Модернизация Европы проявилась не только в создании банка Англии и возникновении английской политической экономии, аксиомы которой не менялись с XVII столетия, а точнее с XIII столетия, когда в католицизме произошло религиозное оправдание долга и миф о бесконечности экономического роста, восходящий к физико-географическим представлениям средневековья, завладел умами и владеет ими до сих пор.

Модернизация Европы проявилась не только в преодолении технологической паузы между производством стали на основе дефицитного в Европе древесного угля и его производством на основе угля каменного, которая была заполнена военным и экономическим подавлением с помощью модернизируемой России гегемонизма Швеции, имевшей как Россия и железо, и лес, но, видимо, по более высокой для Европы политико-экономической цене.

Модернизация Европы как метафоры прогресса проявилась в многозначном культурном наследии как отражении всего этого, но понимаемого буквально, даже с монополией на истину. Ведь как красиво и мощно эта монополия на интерпретацию прогресса поддержана в общественном сознании искусством! Но так ли однозначен тысячелетний план и не упускаем ли мы возможность иных его значений, коррекции или даже пересмотра его концепции? Ведь даже Блаженный Августин говорил о боговдохновенности любого понимания Писания.

Да, соборы имени апостолов Петра и Павла воздвигнуты в Санкт-Петербурге — как доминирующая высота проекции созвездия Ориона, так и в Вашингтоне. Но вместе с архитектором Доменико Трезини, построившим Петропавловский собор, Петр Великий пригласил из Европы скульптора Квеллинуса, автора статуи «Нимфа Летнего сада». А ведь нимфы, по сути, те же силы, олицетворяемые Велесом и позже Святым Николаем!

Да, когда в бытность правления Николая I архитектор Огюст Монферран в 1830-е годы предлагал усилить связь с Египтом места со сфинксами у Академии художеств сооружением статуи бога плодородия Озириса, то эта идея была отклонена. Санкт-Петербург оказался заслонен от Озириса его поздней еврогреческой военной интерпретацией — Орионом, его планом.

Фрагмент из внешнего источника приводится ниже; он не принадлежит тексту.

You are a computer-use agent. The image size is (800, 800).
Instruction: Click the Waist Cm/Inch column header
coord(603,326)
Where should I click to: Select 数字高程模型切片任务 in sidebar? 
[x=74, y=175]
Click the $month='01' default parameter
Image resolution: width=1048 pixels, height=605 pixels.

Но как мистически точно совпали:

Изъятие у Ориона рукояти его меча, проецируемого на Московский проспект и дальше на столицу России, демонтажем летом 2010 года Колонны мира на Сенной площади;
Определение Конституционного суда Российской Федерации по жалобе противников строительства «Охта-центра» о том, что право на сохранность культурных объектов является конституционным правом, а ландшафты и панорамы к таким объектам относятся;
Сдвиг доминирующей высоты «Охта-центра» в «Лахта-центр», которому вряд ли суждено быть завершенным или исполнить своё предназначение как Ориону, наказанному за свою дерзость богам и обреченному до скончания веков безуспешно преследовать Плеяд по небосклону.

Как совпала крайность ингерманладского сепаратизма, противостоящего имперскости Санкт-Петербурга с борьбой с коррупцией и заменой элит, которые разводятся...

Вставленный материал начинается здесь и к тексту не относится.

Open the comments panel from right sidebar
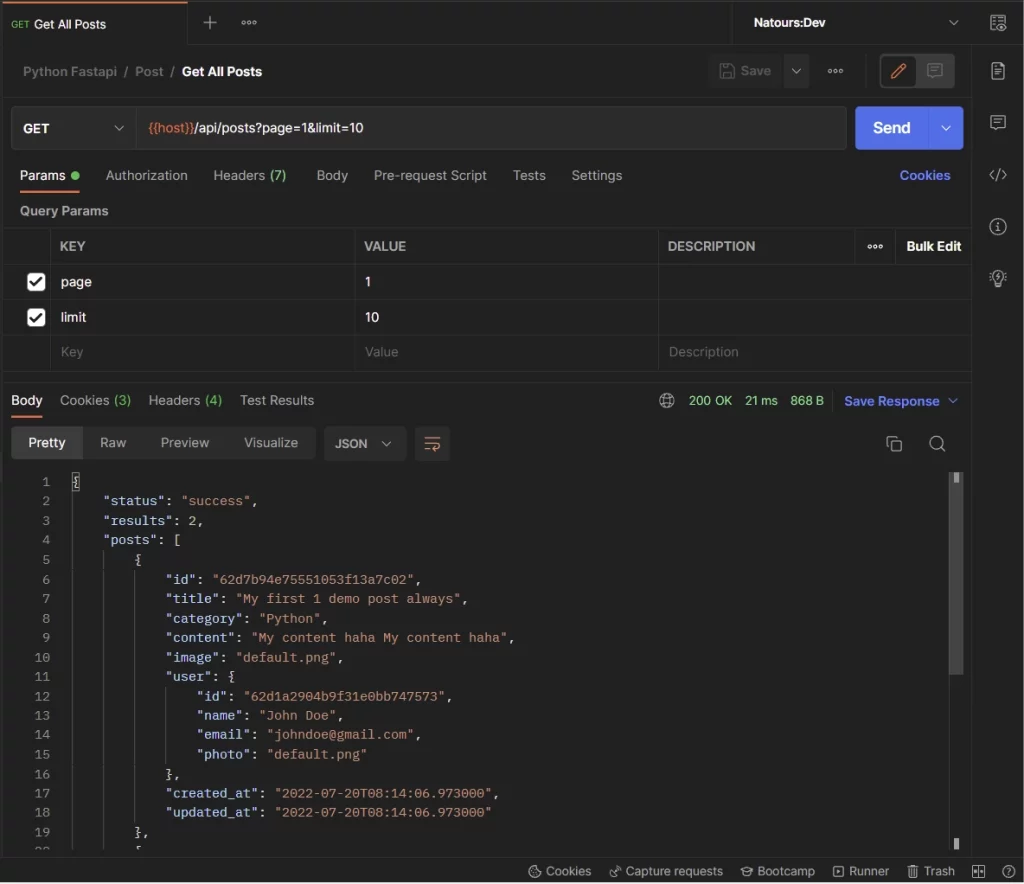This screenshot has height=884, width=1024. click(997, 122)
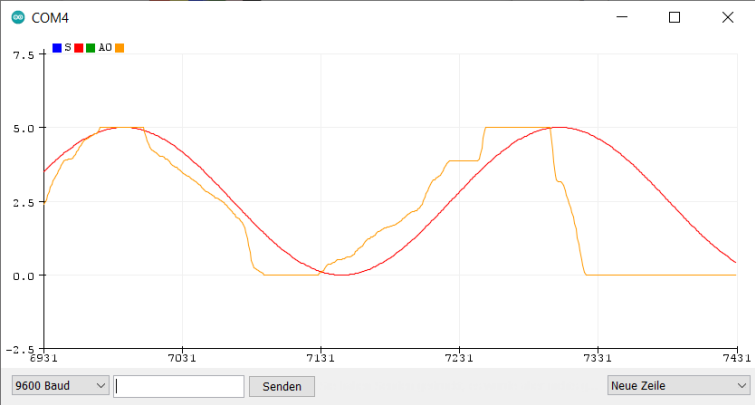Click the 7331 tick label on X axis
The image size is (756, 406).
[x=597, y=358]
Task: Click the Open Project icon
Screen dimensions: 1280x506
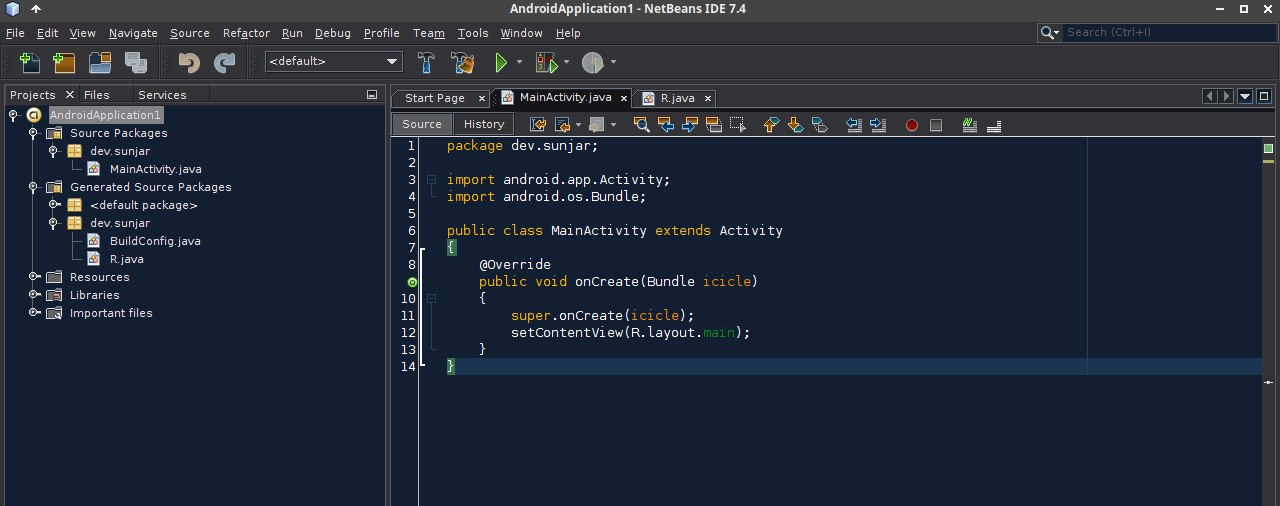Action: coord(100,62)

Вариативность рукотворных планов и событий на их основе не только символический факт, но и факт исторический. Кто воспользуется? Санкт-Петербург будто безмолвно напоминает нам, что истина вряд ли состоит в пактах и конвенциях со специфическим гуманизмом некоторых представителей интеллигентных профессий о защите культурных ценностей в случае вооруженных конфликтов, когда камни приоритетнее людей, а в придании хлебу насущному политико-экономического значения как первой после воздуха и воды рукотворной потребности и, следовательно, ценности человеческой. Ибо, как говорил Аристотель, нуждайся люди по-разному, тогда не будет у них обмена, надо понимать мира, или обмен будет несправедлив.

Уже минуло пол века, когда русский человек с миром смог достичь космоса и, если мы мысленно перенесемся туда, мы увидим Россию, которая материк, центр притяжения окраин и источник хлеба насущного как универсальной человеческой ценности, а Санкт-Петербург мог бы символизировать управление им.

------
* Стихотворение «Петербург и Орион».